### EXERCÍCIOS
(A) Responda às perguntas abaixo com base no texto sobre Meletínski, marcando cada resposta como a pergunta correspondente.
(i) Em que anos Meletínski nasceu e morreu?
(ii) Segundo Meletínski, em que figura estão as raízes dos pícaros e malandros?
(iii) Qual editora lançou A poética do mito no Brasil em 1987, e quem fez a tradução?
(B) Retome o texto sobre Meletínski a partir da última frase e escreva a continuação.

### TRECHO DO TEXTO

▶

Do mito à literatura, uma nova tradução de Meletínski

Por Rafael Bonavina

Eleazar M. Meletínski, meados de 1950. Foto: Lidia Iakovlevna Guinzburg.

 
Recentemente foi lançada uma nova tradução da obra do importante pesquisador russo Eleazar M. Meletínski (1918–2005) que complementa o seu material já publicado no Brasil. Meletínski foi um dos mais importantes estudiosos da poética histórica e da relação entre literatura e mito, seus livros continuam editados na Rússia e no mundo até hoje e são amplamente lidos pelo público interessado. O reconhecimento da sua contribuição para o campo fica evidente pela honrosa homenagem da Universidade Estatal Russa de Humanidades (RGGU), que deu seu nome ao Instituto de Estudos Superiores de Humanidades (IVGI).
 
No Brasil, a obra de Meletínski já conta com uma importante tradução para o nosso idioma do livro Os arquétipos literários (originalmente publicado em 1994), ainda usado como bibliografia fundamental para muitas disciplinas e cursos universitários. Apesar de ser relativamente curto, o livro consegue criar um panorama bastante amplo da relação entre o mito e a literatura, encontrando as raízes mitológicas de alguns personagens típicos; por exemplo, os pícaros e malandros, cujas raízes estão, segundo Meletínski, no trapaceiro mítico (trickster). Além de Os arquétipos, alguns de seus artigos também já foram traduzidos para o português e se encontram publicados em revistas acadêmicas, como a Revista RUS, em especial os que se dedicam especificamente à transformação do mito em literatura, como o par de ensaios “Conto e mito” e “Mito e conto”.

Um dos mais significativos, e talvez o mais importante, livro escrito por Meletínski já foi trazido para o Brasil em 1987 pela editora Forense Universitária, com tradução de Paulo Bezerra, sob o título A poética do mito. Nesse longo e detalhado estudo, o pesquisador soviético busca esmiuçar algumas permanências das mitologias antigas na literatura, incluindo aí tanto a popular quanto a erudita. Para isso, o seu autor começa fazendo uma revisão ampla e profunda das várias abordagens acadêmicas do mito, o que chamaríamos hoje de estudo de estado da arte. Seu olhar experiente ora faz críticas pontuais, agudas e pertinentes, ora as elogia sem exagerar suas qualidades. Depois disso, nas duas partes seguintes do livro, o estudioso soviético focaliza sua atenção na literatura: primeiro o caminho de sucessivo afastamento do mito que a literatura toma até o século XX, processo do qual falaremos um pouco adiante; e, na seguinte, aborda as razões e consequências da transformação operada pelo Modernismo no percurso da arte até ali.

◀

### LINHAS FORNECIDAS
▶

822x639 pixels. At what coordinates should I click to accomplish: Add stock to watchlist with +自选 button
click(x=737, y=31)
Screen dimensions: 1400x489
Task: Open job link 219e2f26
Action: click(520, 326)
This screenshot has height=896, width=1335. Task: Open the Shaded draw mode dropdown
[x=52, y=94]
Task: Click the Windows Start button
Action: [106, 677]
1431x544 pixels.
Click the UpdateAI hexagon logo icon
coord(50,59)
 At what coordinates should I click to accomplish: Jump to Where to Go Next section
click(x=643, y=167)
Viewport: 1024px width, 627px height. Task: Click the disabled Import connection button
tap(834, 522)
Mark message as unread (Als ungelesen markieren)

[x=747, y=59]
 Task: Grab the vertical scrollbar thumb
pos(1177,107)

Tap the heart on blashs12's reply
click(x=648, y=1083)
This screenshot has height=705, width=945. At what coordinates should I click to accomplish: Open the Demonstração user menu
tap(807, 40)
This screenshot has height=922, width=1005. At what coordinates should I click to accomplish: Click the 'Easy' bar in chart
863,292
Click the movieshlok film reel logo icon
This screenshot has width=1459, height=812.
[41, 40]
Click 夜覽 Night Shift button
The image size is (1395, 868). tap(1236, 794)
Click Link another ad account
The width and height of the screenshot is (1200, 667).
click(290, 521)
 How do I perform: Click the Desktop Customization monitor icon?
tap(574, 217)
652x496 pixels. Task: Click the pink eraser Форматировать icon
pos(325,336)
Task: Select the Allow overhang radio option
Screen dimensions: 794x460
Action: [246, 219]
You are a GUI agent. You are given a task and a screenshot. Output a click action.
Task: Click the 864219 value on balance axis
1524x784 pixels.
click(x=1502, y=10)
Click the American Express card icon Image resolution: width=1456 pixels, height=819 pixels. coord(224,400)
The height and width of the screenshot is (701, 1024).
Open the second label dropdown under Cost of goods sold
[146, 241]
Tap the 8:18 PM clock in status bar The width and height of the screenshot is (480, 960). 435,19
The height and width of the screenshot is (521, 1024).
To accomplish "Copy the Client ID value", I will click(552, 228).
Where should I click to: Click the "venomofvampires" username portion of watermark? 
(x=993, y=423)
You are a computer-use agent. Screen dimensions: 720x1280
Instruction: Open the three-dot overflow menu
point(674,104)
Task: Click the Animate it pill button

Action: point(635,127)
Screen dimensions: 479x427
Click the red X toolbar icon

◀

### RESPOSTAS ESCRITAS
(A)
(i) Meletínski nasceu em 1918 e morreu em 2005.
(ii) As raízes dos pícaros e malandros estão no trapaceiro mítico (trickster).
(iii) A editora foi a Forense Universitária, e a tradução foi de Paulo Bezerra.

(B)
 
Embora Meletínski utilize uma linguagem bastante didática para um tema tão complexo, e a tradução mantenha esse traço, é possível que seja imediatamente evidente o que nos leva de um personagem como o Jabuti das narrativas indígenas até Pedro Malasartes ou Leonardo Pataca, do romance Memórias de um sargento de milícias. De fato, não seria totalmente correto afirmar a existência de uma linha sucessória entre essas figuras; por outro lado, não podemos deixar de notar que há algo em comum entre todos eles, um traço fundamental que os perpassa e, em grande medida, define.
 
Voltando a Os arquétipos literários, seu mérito é justamente o de tentar explicar essa relação complexa entre os personagens, e sua conclusão, em linhas gerais, é que os personagens podem não ter uma relação direta, frutos de sociedades muito diferentes entre si, mas são tipos que representam manifestações de um mesmo arquétipo, que é, por sua vez, a abstração de um grande modelo reproduzido em escala menor nessas figuras. Para isso, além dos estudos literários e folclóricos, o pesquisador também recorre à psicanálise, principalmente a baseada em Jung, autor cuja obra Meletínski conhece em profundidade.
 
Ao mesmo tempo em que Os arquétipos nos coloca diante de um sistema de pensamento que explica, em grande medida, as semelhanças entre esses personagens, a atemporalidade dessa perspectiva não nos permite compreender as diferenças entre eles por completo. Um dos traços mais claros que os distingue talvez seja a magia, isso é, no grau de poder de que os personagens dispõem. Em suma, os tricksters míticos são capazes de lançar mágicas, transformarem-se em animais e objetos, encantar seus rivais etc. Já as versões mais modernas do mesmo arquétipo, como Pedro Malasartes, não possuem qualquer tipo de poder mágico, apenas sua astúcia e, às vezes, alguma sorte.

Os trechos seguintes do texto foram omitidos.